### Try it
In the material below, the lines containing the word "agent" are required; copy each of them.

### Source records
*****
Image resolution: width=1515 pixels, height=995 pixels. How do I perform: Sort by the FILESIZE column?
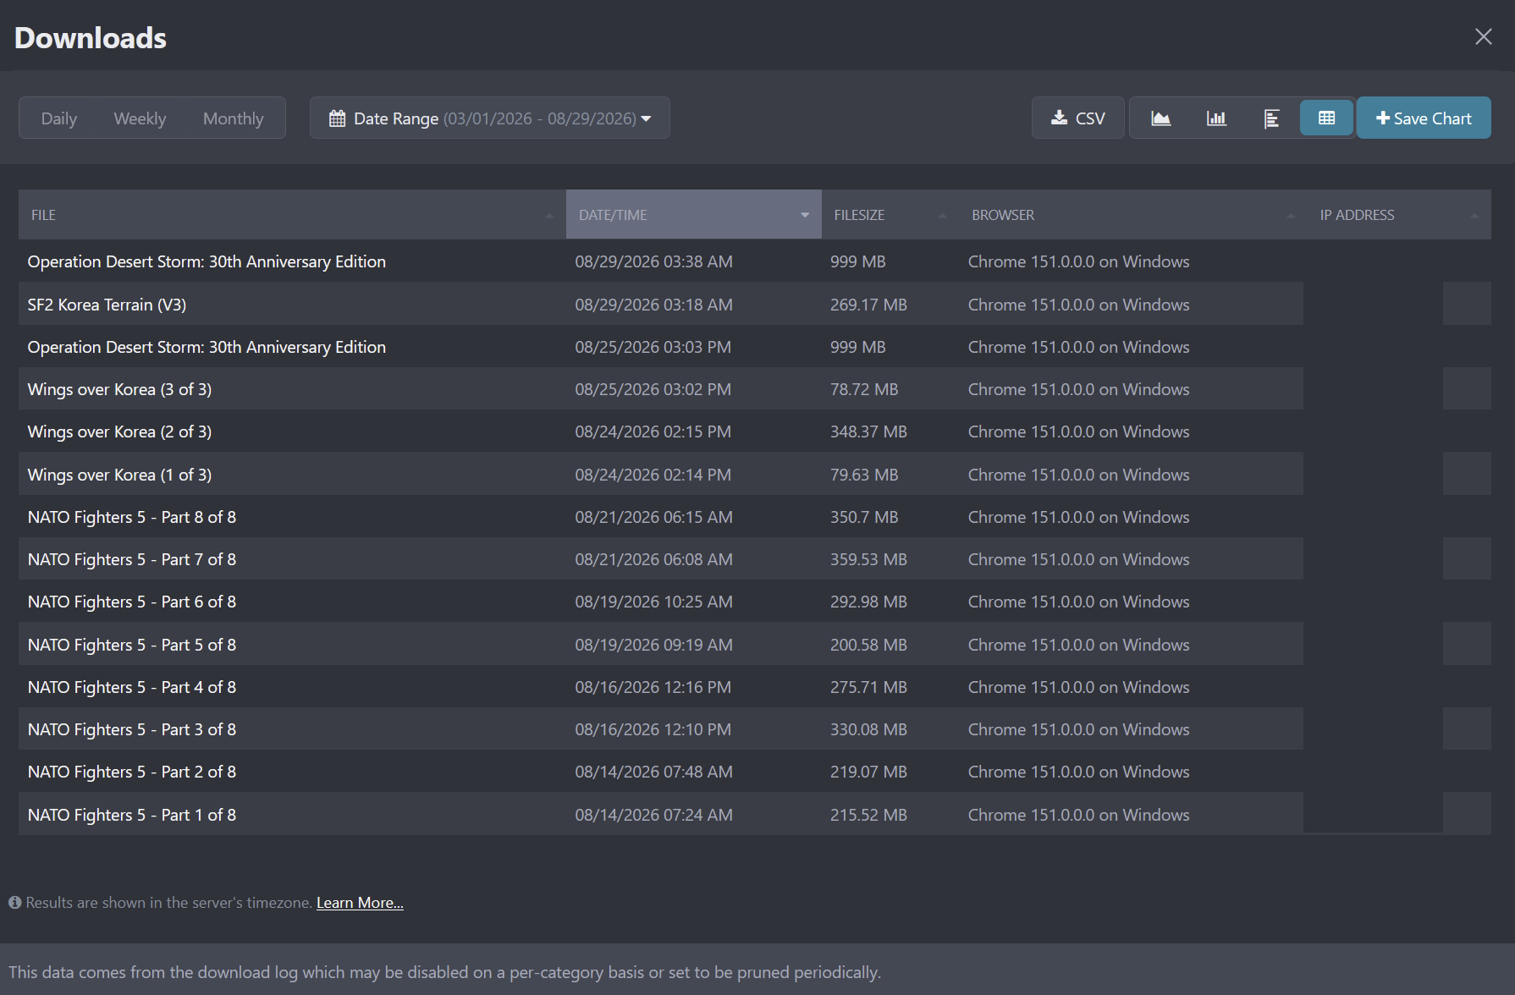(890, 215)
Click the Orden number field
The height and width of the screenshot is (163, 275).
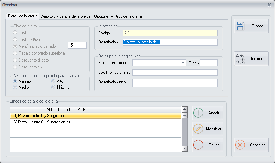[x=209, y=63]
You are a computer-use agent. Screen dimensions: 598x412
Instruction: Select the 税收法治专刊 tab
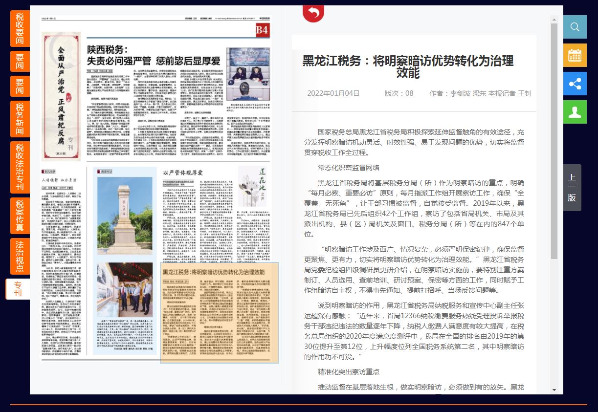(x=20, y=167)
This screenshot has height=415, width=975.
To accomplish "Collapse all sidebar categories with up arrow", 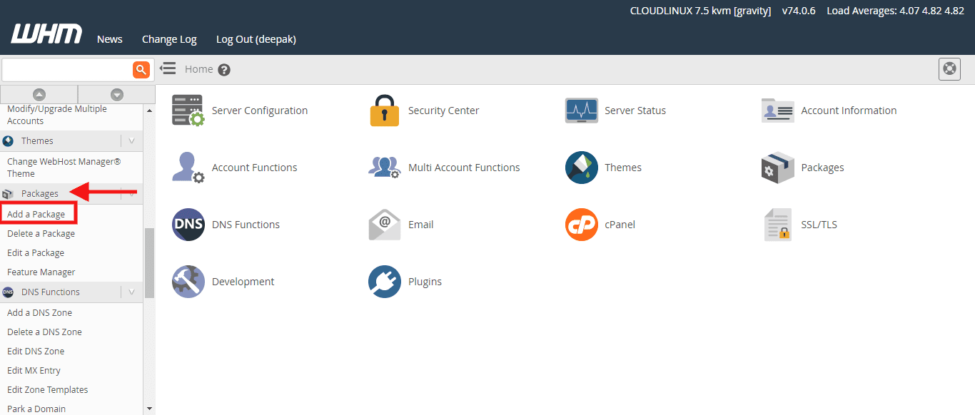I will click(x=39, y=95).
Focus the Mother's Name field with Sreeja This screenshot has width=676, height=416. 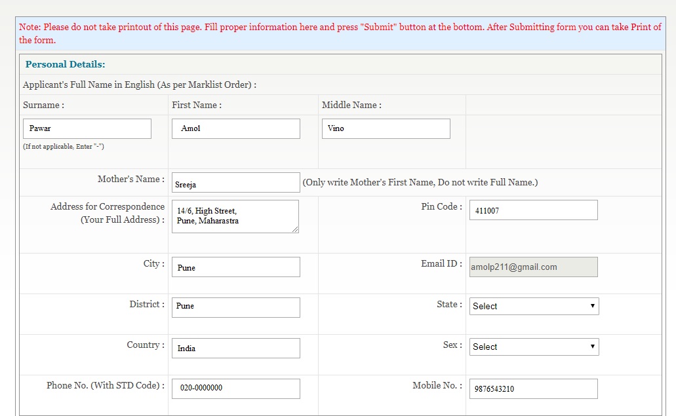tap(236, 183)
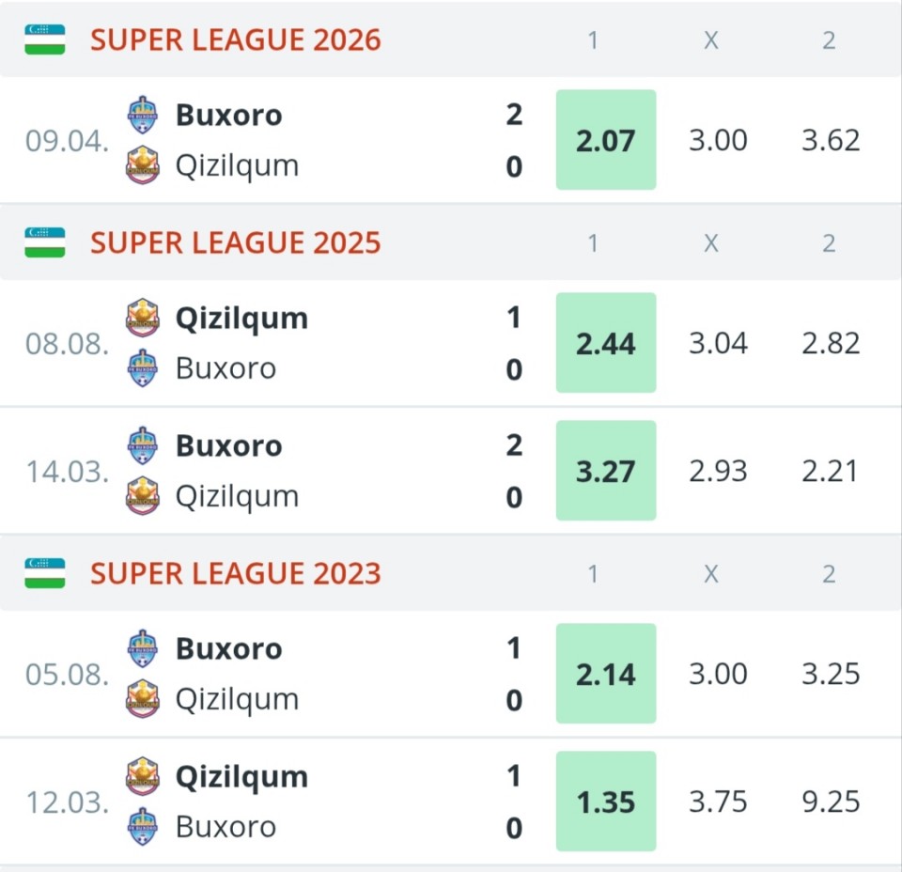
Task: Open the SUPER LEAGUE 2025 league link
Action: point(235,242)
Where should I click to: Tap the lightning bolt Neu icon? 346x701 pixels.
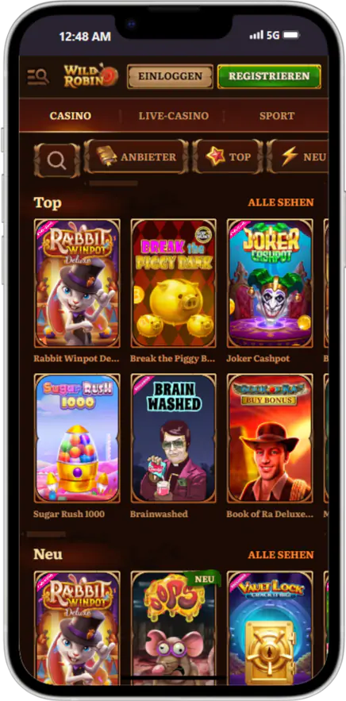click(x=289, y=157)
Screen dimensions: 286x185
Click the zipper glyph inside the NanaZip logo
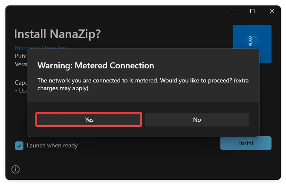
*****
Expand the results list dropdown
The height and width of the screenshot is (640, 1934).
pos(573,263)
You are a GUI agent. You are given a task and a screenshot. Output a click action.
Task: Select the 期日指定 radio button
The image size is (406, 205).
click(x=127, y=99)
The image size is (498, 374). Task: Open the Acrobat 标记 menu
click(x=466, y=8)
*****
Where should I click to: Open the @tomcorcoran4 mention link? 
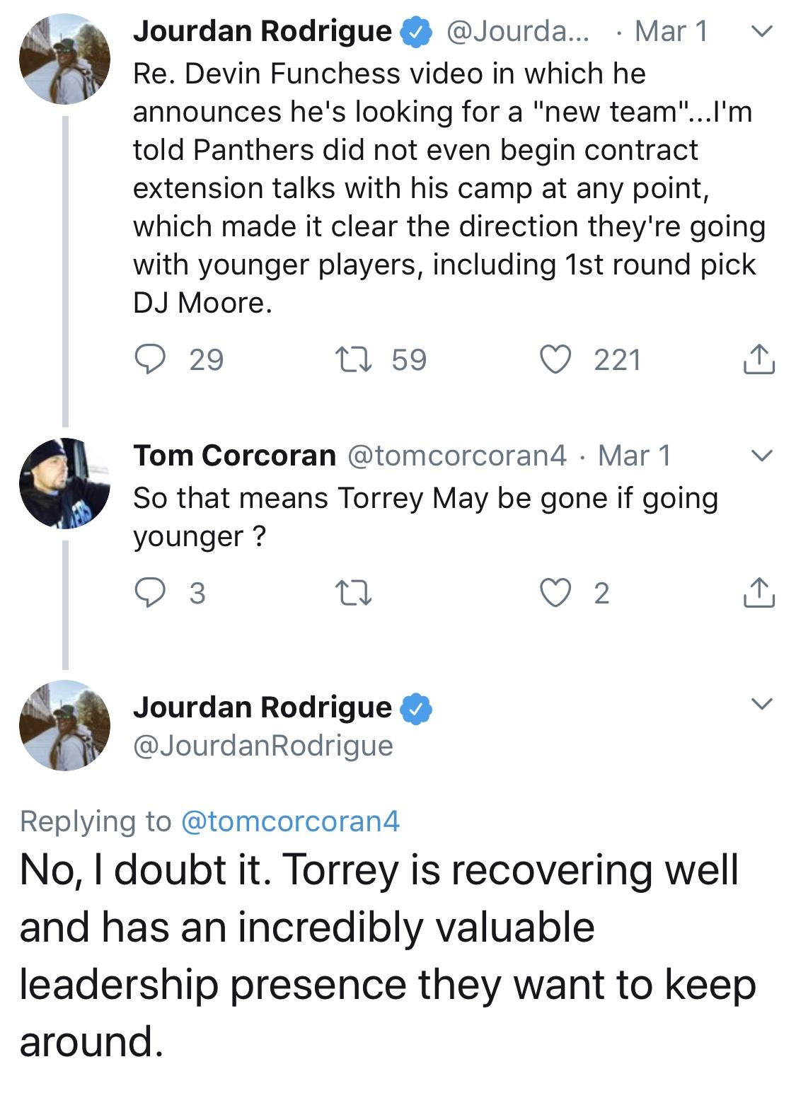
*****
### Task output
You are a computer-use agent. Screen dimensions: 598x412
You are a GUI agent. You are given a task and a screenshot. Output a click action.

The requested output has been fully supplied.